__Work instructions__.
[a] In the description of the experimental machine translation system, which knowledge representation system realizes the conceptual level of representation?
[b] Reproduce the records verbatim, beginning at the line that contains "Select the Digital Download script text" and stopping after the last line of the records.

The experimental MT System of the Project KIT-FAST

The project FAST, which is member of the project group KIT, has developed and implemented an experimental machine translation (MT) system. For that reason a syntactic, semantic and aspects of a conceptual level of representation have been realized. The syntactic and semantic sentential representations are structures, which are generated by Generalized Phrase Structure Grammars (GPSG) and Functor-Argument-Structures (FAS), respectively. The conceptual level of representation is realized with the help of the KL-ONE based knowledege representation system BACK. The BACK system has been developed by the sister project KIT-BACK and integrated into the MT system. In the ABox (assertional knowledge) of the BACK system the text content is represented. The TBox (terminological knowledge) contains predefined background knowledge (domain and world knowledge, linguistic knowledge).

__Input for this task__.

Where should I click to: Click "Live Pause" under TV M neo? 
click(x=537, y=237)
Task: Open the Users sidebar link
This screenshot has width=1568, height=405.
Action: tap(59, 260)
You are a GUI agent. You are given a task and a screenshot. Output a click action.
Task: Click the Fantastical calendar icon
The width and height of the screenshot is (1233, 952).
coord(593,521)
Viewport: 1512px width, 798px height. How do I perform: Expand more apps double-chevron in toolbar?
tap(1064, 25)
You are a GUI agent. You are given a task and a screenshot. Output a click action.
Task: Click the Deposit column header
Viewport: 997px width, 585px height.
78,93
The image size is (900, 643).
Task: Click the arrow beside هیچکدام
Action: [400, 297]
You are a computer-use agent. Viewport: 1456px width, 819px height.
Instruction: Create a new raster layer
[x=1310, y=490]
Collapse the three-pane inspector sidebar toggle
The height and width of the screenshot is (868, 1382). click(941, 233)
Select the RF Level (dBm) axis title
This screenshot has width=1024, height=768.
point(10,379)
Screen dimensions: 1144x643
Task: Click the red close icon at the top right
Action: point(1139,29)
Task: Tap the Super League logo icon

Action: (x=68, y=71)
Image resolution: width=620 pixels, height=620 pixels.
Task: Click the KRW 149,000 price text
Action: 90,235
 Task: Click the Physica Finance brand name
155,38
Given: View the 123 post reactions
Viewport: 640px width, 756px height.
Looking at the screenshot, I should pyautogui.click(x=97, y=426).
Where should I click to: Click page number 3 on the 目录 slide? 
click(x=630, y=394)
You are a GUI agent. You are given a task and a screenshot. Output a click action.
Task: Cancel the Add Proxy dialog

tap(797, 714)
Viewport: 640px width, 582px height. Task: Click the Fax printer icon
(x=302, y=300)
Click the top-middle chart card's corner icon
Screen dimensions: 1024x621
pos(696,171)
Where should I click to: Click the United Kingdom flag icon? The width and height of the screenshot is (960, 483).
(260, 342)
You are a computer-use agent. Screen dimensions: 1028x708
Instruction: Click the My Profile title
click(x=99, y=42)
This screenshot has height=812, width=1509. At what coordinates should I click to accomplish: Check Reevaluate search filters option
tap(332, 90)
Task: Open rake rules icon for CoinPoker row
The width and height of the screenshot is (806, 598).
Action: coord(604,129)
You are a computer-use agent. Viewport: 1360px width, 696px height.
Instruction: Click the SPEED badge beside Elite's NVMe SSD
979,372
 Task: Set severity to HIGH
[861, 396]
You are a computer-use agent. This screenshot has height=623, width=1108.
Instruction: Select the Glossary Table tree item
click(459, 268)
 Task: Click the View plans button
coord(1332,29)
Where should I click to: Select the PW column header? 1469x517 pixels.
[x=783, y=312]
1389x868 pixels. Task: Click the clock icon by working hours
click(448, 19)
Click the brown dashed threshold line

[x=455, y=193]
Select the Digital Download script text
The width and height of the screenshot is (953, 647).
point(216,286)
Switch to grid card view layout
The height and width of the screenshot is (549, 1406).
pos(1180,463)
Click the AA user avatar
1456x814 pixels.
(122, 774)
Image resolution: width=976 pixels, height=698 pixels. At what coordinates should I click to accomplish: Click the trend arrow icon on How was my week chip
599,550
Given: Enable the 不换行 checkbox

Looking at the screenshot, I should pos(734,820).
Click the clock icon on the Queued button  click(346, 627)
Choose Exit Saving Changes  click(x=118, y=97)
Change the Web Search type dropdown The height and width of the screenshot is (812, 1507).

__Results for each task__.
[a] The KL-ONE based knowledge representation system BACK.

[b]
Select the Digital Download script text
The width and height of the screenshot is (953, 647).
point(216,286)
Switch to grid card view layout
The height and width of the screenshot is (549, 1406).
pos(1180,463)
Click the AA user avatar
1456x814 pixels.
(122, 774)
Image resolution: width=976 pixels, height=698 pixels. At what coordinates should I click to accomplish: Click the trend arrow icon on How was my week chip
599,550
Given: Enable the 不换行 checkbox

Looking at the screenshot, I should pos(734,820).
Click the clock icon on the Queued button  click(346, 627)
Choose Exit Saving Changes  click(x=118, y=97)
Change the Web Search type dropdown The height and width of the screenshot is (812, 1507).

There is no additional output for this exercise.